● **REQUIREMENT**: Within the entries below, find every line that has the string "photo", then copy it.

Stored data entries:
※ ※ ※
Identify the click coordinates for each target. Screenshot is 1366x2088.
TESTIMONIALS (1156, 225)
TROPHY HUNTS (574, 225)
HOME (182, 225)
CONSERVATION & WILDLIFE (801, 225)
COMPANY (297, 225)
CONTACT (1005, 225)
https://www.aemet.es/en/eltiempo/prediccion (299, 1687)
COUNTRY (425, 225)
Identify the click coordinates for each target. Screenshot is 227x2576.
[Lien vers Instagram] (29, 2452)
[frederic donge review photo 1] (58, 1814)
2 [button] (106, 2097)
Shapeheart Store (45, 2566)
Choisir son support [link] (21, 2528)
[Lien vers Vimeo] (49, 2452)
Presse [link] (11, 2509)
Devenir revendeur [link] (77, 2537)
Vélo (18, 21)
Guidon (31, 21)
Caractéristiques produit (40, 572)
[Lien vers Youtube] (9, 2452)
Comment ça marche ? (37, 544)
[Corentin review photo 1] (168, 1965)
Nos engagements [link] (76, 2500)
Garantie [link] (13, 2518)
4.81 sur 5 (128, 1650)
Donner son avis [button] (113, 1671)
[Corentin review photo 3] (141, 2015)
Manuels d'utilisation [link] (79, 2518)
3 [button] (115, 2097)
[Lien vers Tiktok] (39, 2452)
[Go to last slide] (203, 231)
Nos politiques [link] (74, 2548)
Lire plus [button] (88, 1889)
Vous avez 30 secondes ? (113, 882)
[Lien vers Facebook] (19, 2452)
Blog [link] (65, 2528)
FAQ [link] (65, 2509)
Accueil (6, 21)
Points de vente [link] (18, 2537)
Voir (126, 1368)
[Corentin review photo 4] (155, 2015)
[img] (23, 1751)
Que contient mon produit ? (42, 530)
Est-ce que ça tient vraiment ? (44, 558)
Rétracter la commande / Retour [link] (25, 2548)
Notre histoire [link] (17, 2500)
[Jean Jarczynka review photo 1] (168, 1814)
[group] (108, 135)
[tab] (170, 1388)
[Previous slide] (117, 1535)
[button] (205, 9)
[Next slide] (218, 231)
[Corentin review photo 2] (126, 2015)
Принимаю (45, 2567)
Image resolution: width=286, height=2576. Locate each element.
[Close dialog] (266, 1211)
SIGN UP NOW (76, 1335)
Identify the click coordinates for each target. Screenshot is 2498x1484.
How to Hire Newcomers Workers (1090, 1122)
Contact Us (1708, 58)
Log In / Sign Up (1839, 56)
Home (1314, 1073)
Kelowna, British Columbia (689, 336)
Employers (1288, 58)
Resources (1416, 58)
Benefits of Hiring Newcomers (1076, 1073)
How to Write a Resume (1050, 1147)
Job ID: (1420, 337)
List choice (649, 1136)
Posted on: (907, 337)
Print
※ ※ ※
● **RESULT OF THIS TASK**:
[frederic donge review photo 1] (58, 1814)
[Corentin review photo 1] (168, 1965)
[Corentin review photo 3] (141, 2015)
[Corentin review photo 4] (155, 2015)
[Jean Jarczynka review photo 1] (168, 1814)
[Corentin review photo 2] (126, 2015)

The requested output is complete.